§ WORK TO BE COMPLETED: Print, word for word, the opening line of the data below and every line after it through the line that contains "Click info icon", but not the pictures.

━━━ SUPPLIED RECORDS ━━━

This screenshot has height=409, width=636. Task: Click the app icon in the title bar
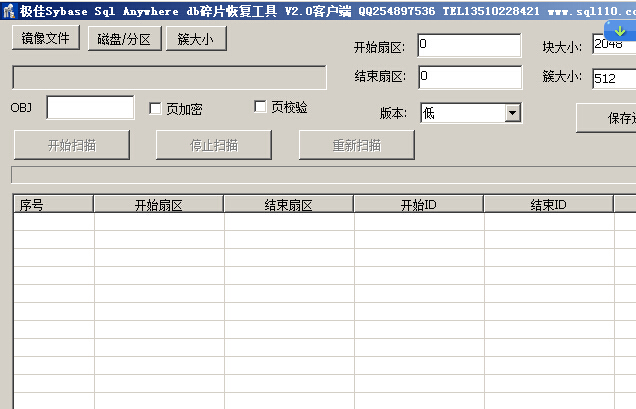pyautogui.click(x=8, y=12)
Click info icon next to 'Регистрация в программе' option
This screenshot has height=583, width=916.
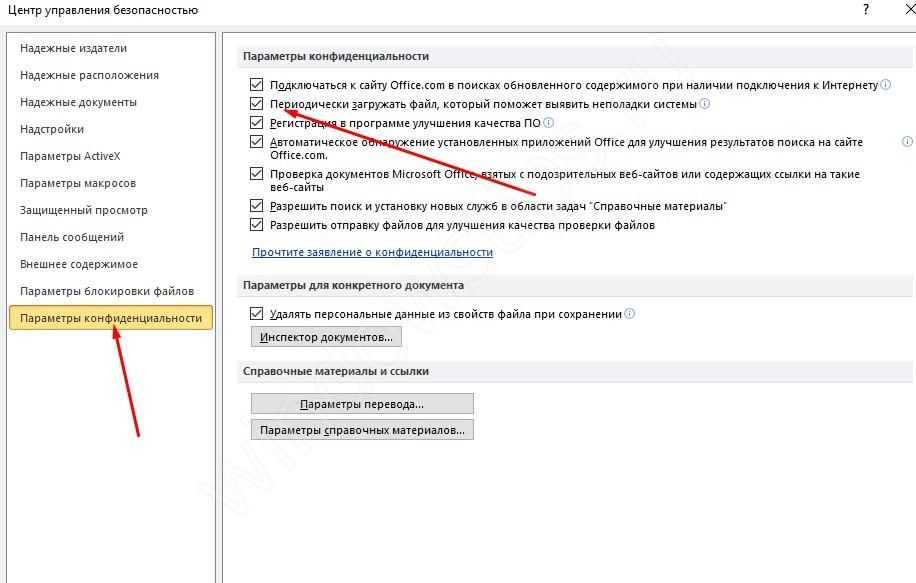548,123
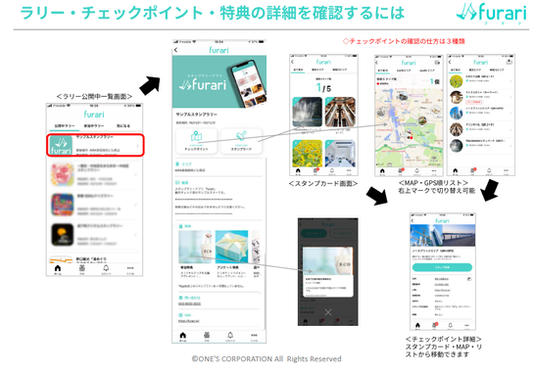Tap the more dots icon in the rally detail bottom bar
Viewport: 535px width, 371px height.
coord(254,336)
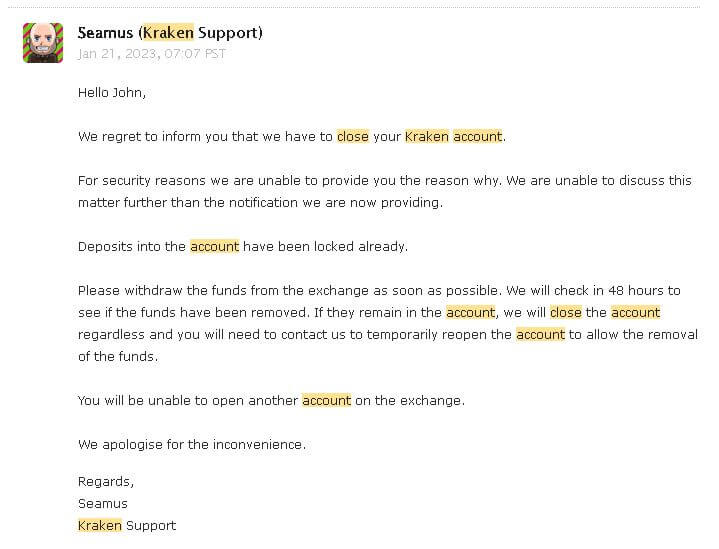Image resolution: width=719 pixels, height=549 pixels.
Task: Click the Seamus signature name
Action: [x=103, y=504]
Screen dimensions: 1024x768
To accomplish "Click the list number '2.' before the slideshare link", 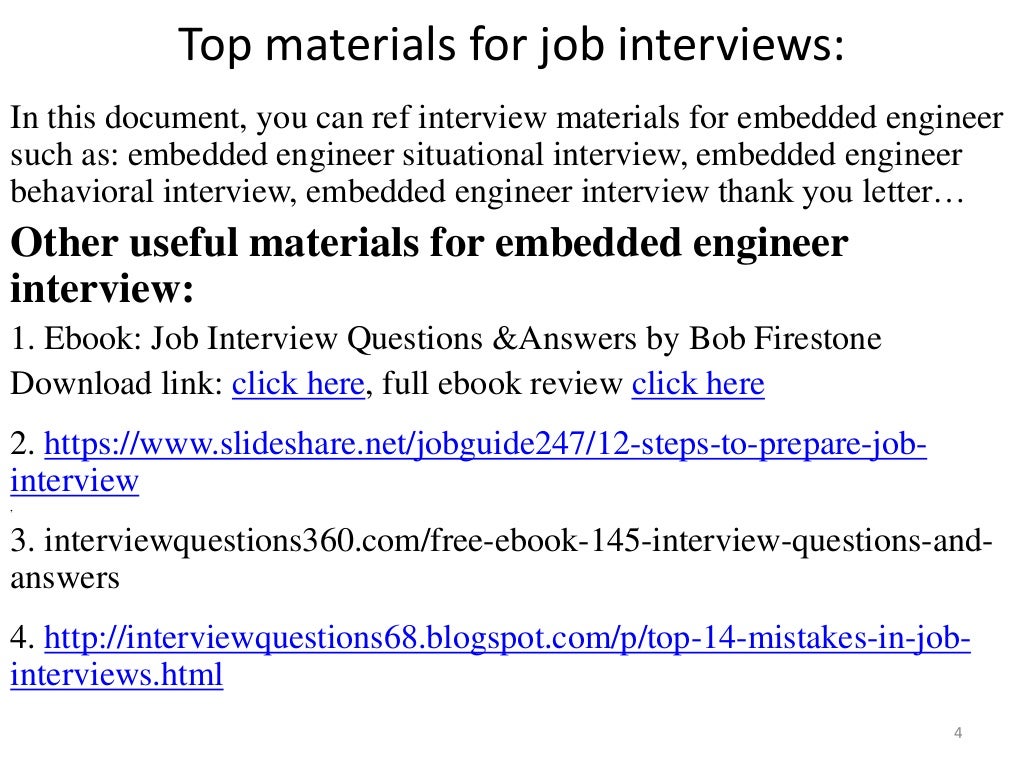I will point(22,444).

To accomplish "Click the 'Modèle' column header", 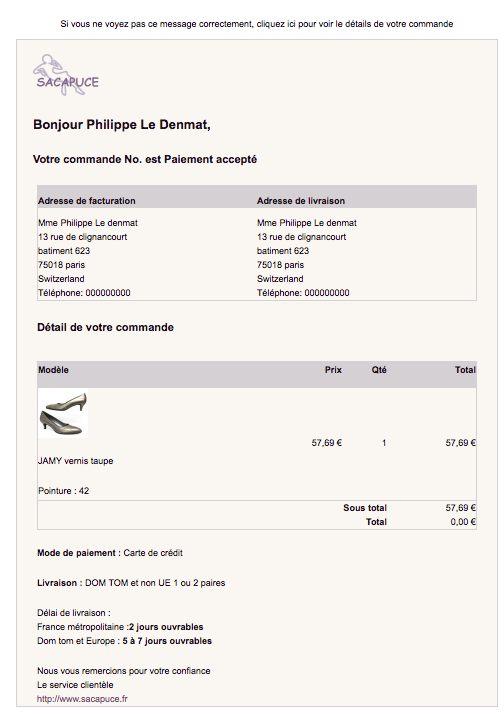I will [53, 370].
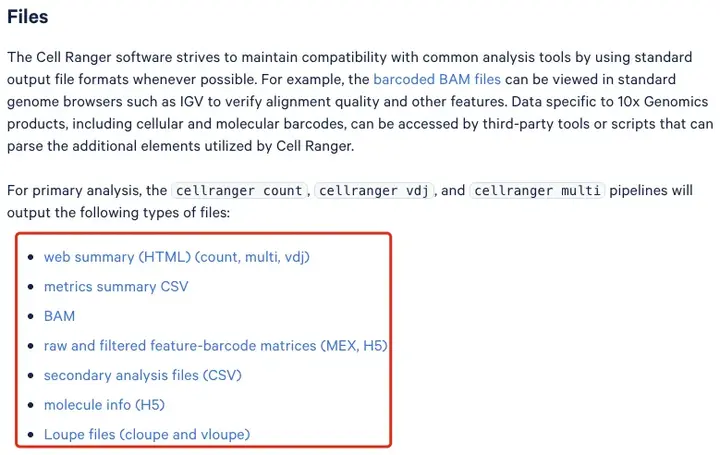Image resolution: width=720 pixels, height=455 pixels.
Task: Open the standalone 'BAM' list link
Action: click(59, 316)
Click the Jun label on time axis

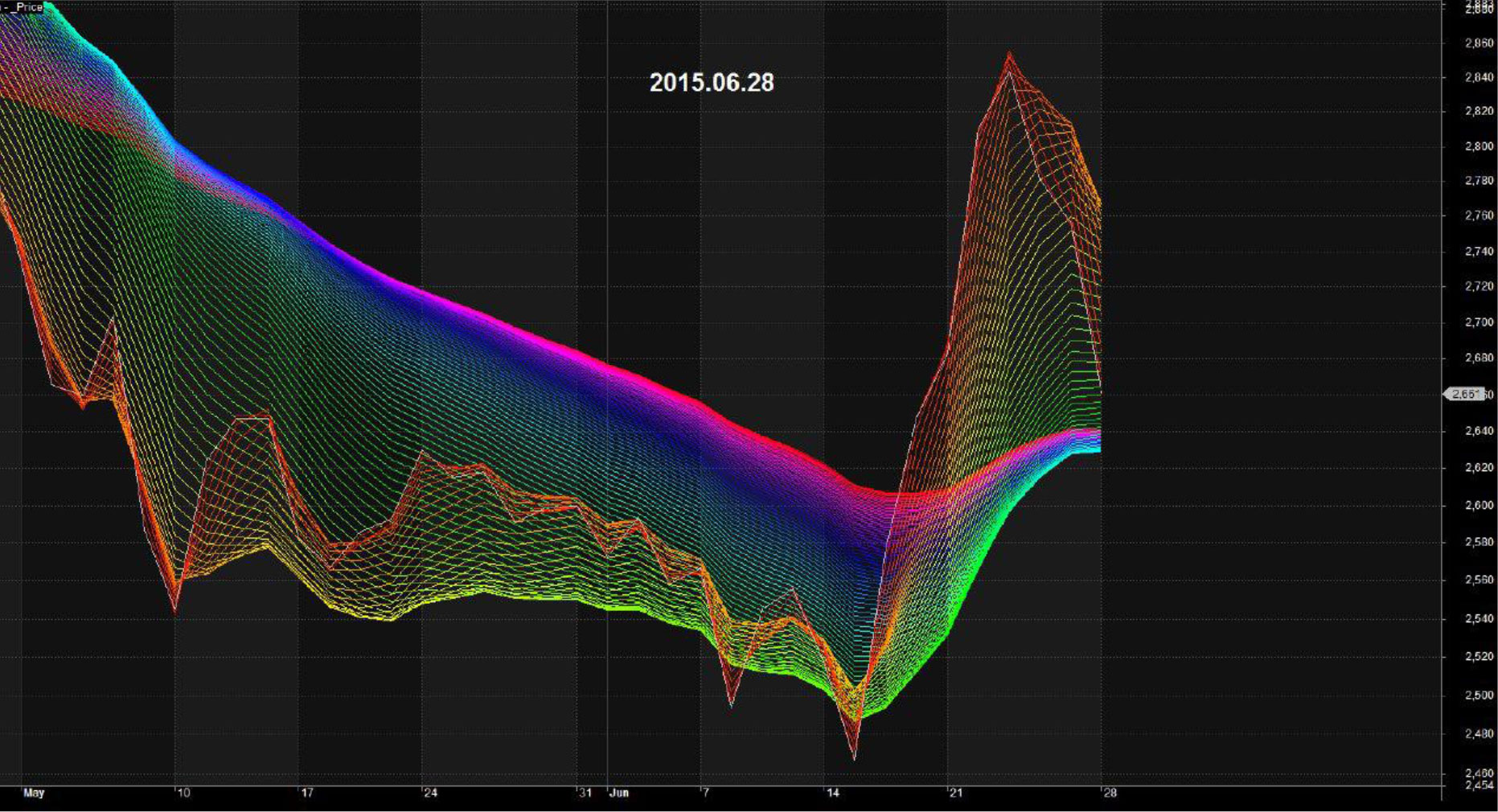(618, 793)
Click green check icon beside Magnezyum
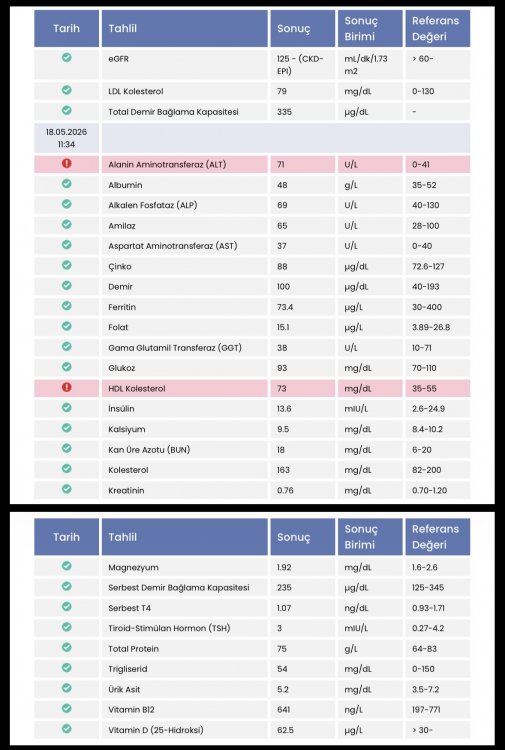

━━━

§ ANSWER:
This screenshot has height=409, width=636. Task: Click the app icon in the title bar
pyautogui.click(x=8, y=12)
Click info icon next to 'Регистрация в программе' option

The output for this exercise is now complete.